Content starts

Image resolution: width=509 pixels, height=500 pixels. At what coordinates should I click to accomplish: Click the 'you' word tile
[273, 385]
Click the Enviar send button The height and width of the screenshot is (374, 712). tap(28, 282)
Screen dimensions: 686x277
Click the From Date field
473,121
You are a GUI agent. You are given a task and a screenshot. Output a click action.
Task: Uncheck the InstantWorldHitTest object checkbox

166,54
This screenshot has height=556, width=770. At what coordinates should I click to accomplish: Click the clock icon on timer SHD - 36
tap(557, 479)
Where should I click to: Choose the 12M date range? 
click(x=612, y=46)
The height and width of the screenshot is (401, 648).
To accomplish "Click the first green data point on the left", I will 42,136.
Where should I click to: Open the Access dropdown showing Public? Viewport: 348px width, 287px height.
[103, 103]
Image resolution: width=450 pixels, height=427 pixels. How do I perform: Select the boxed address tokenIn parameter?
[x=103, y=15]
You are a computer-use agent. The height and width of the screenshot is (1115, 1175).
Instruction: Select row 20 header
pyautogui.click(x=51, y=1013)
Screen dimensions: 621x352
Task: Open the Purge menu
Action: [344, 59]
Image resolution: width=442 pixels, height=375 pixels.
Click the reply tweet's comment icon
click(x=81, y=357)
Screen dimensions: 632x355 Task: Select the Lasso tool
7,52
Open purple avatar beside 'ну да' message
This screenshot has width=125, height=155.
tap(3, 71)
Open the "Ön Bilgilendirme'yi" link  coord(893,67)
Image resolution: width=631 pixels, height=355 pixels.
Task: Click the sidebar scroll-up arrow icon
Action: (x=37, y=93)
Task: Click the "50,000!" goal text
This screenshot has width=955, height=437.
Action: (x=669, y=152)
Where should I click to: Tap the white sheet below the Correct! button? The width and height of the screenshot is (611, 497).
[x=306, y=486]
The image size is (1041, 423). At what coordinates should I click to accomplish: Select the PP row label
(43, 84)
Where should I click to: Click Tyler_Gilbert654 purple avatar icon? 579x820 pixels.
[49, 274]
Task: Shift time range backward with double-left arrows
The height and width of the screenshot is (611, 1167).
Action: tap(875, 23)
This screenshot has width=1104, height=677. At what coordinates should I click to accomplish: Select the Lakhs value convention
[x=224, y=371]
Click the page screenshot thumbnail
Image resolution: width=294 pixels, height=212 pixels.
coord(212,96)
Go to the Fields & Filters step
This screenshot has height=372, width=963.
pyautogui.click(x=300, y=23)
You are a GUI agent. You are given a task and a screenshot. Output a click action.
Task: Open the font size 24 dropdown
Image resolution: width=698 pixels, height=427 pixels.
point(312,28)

Content ends

Above are some records; copy exactly the lines from the one with "This screenshot has height=556, width=770." through the one with "The height and width of the screenshot is (401, 648).", both included, and no others.

This screenshot has height=556, width=770. At what coordinates should I click to accomplish: Click the clock icon on timer SHD - 36
tap(557, 479)
Where should I click to: Choose the 12M date range? 
click(x=612, y=46)
The height and width of the screenshot is (401, 648).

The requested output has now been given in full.